Görevler
1/ Popüler kültür ve siyaset üzerine alıntıya göre, meşru yollardan sosyal hareketlilik imkânı sınırlı toplumlarda hangi denemelere sık rastlanıyor?
2/ Popüler kültür ve siyaset üzerine alıntıda, bazı toplumlarda meşru yollardan sosyal hareketlilik yaşama imkânının sınırlı olması neye bağlanıyor? Bir ila üç cümleyle açıklayın.
3/ Popüler kültürün siyaset anlayışını ele alan alıntıyı son cümlesinden sonra sürdürün.

Sunulan Alıntı
····················
Popüler kültürün siyaset anlayışı, temsil ettiğini iddia ettiği değerler ve simgeler üzerinden, büyük ölçüde şiddetli bir çıkarcılık ve fırsatçılık eylemlerine dayanıyor. Toplumsal süreçlere somut belirli bir katma değer yaratamamış kişi ve gruplar için en kolay ve zahmetsiz güç devşirmenin yolu, siyasetin popülist kanallarından geçiyor. Nispeten kapalı toplum olmaktan dolayı meşru yollardan sosyal mobiliteyi (hareketliliği) yaşama imkânı sınırlı toplumlarda, özellikle siyaset kanalıyla sınıf atlama denemelerine çok sık rastlanıyor.
····················
Veri Satırları

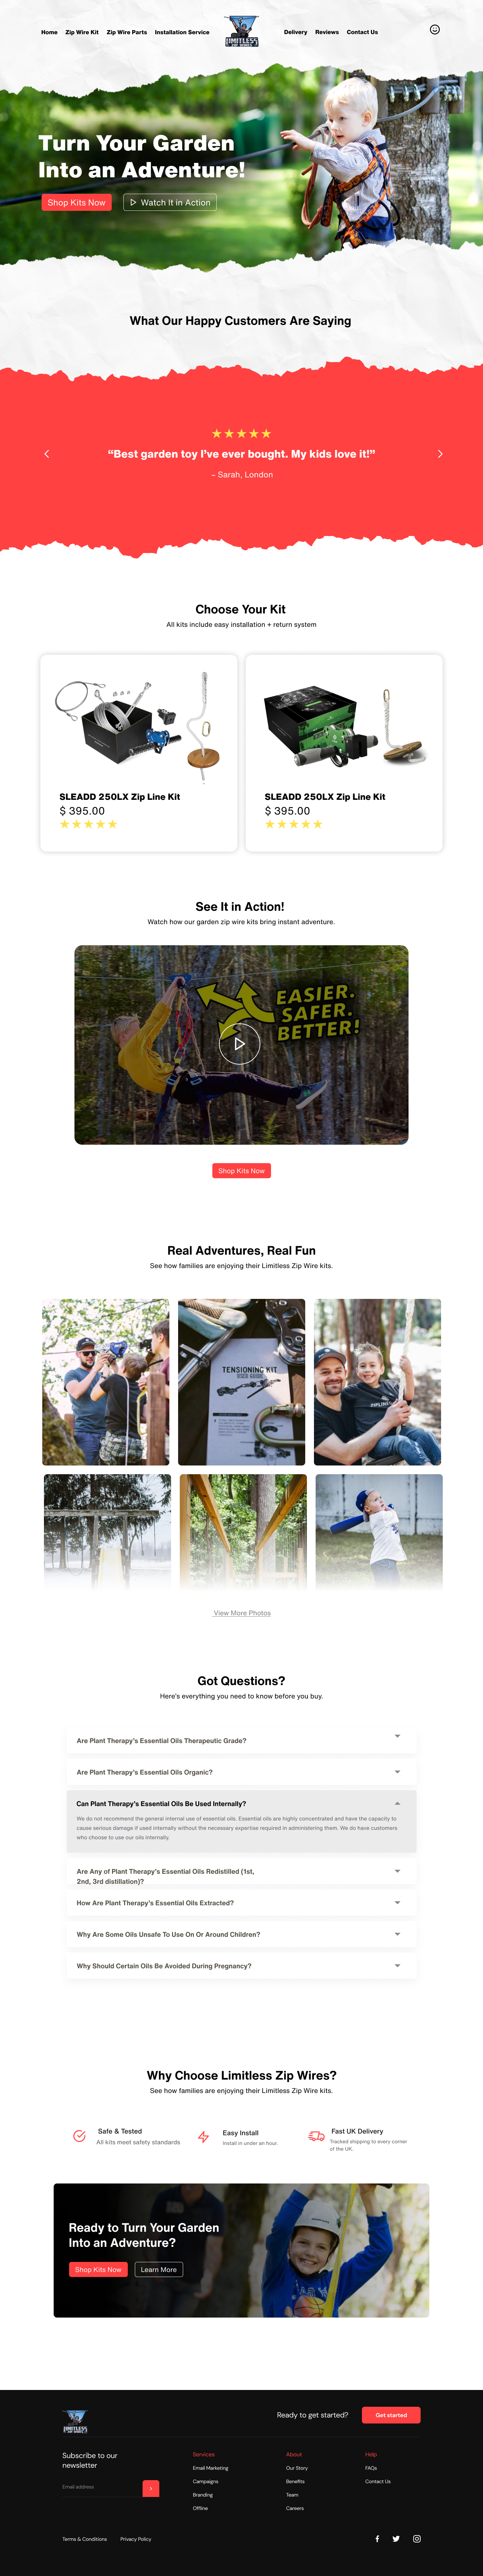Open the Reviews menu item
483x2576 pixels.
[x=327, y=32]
····················
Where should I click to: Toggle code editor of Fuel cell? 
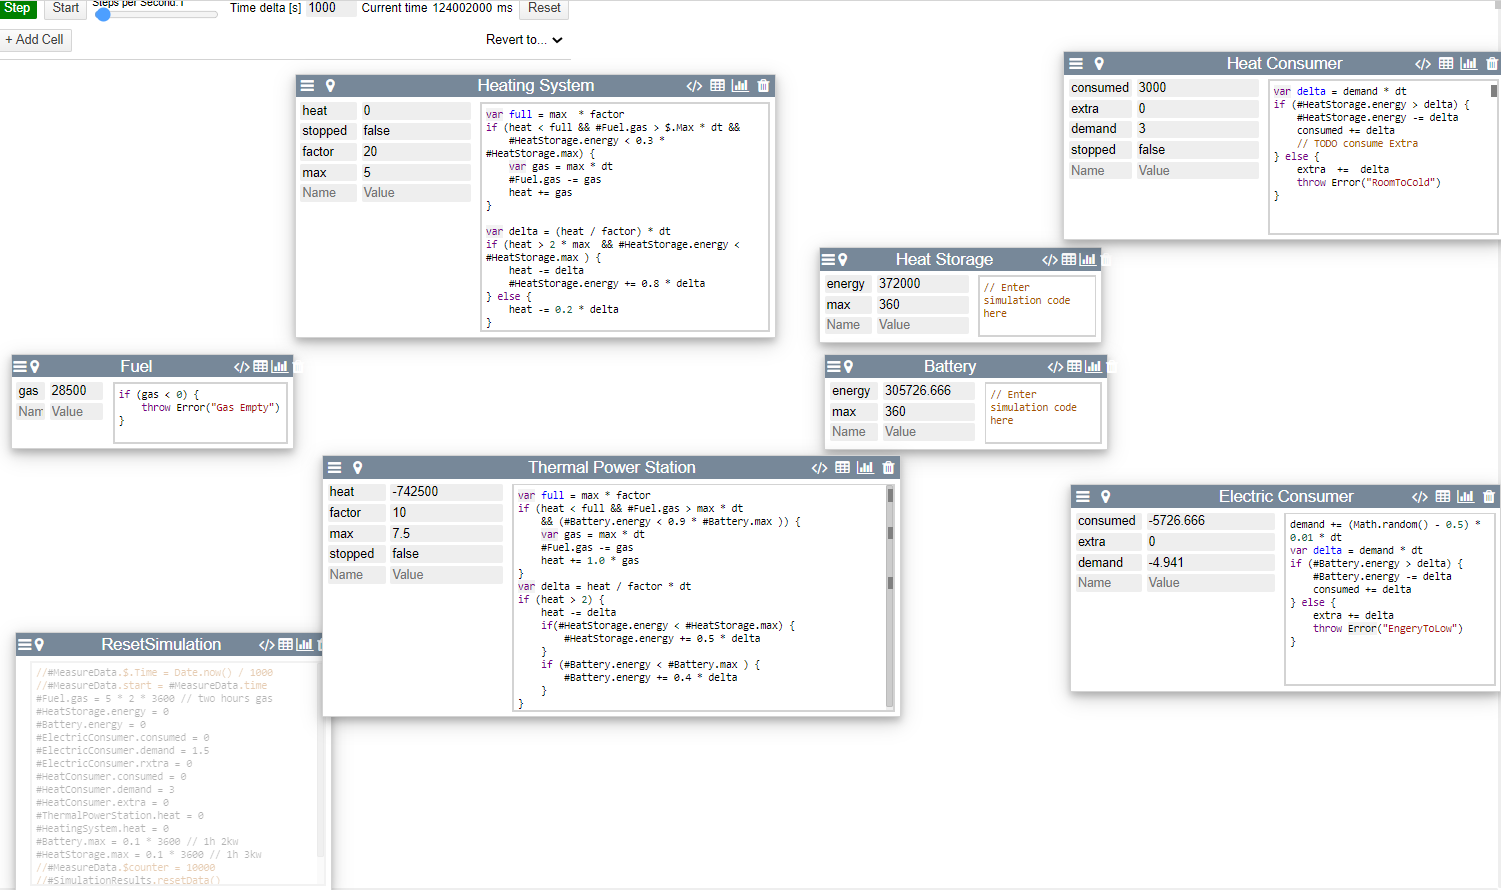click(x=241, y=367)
····················
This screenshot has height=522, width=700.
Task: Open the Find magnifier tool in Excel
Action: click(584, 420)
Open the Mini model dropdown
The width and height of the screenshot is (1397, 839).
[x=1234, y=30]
····················
Görevlere Göre Yanıtlar
1/ Özellikle siyaset kanalıyla sınıf atlama denemelerine.

2/ Alıntı bunu, söz konusu toplumların nispeten kapalı toplumlar olmasına bağlar. Bu sınırlılık yüzünden bu toplumlarda özellikle siyaset kanalıyla sınıf atlama denemelerine çok sık rastlanır.

3/
*****
Prof.Dr. Feyzullah EROĞLU
Kültürel sistemde, kültür öğeleri arasında belirli bir mantık örgüsünün ve tutarlılığın kalmadığı yaşam tarzına popüler kültür deniliyor. Popüler kültür kapsamındaki öğelerin çoğu niteliksiz olduğu gibi düşünceler ile davranışlar arasındaki neden-sonuç ilişkisi de oldukça zayıflıyor.
Popüler kültürde topluluk davranışlarının ortak paydası, doğaya ve kime ne kadar zarar verilirse verilsin, illa da kendilerine çıkar sağlansın anlayışıdır. Popülizmin itici gücü, aşırı bencillik ve çıkarcılık, başlıca yöntemi ise fırsatçılık ve kurnazlık oluyor.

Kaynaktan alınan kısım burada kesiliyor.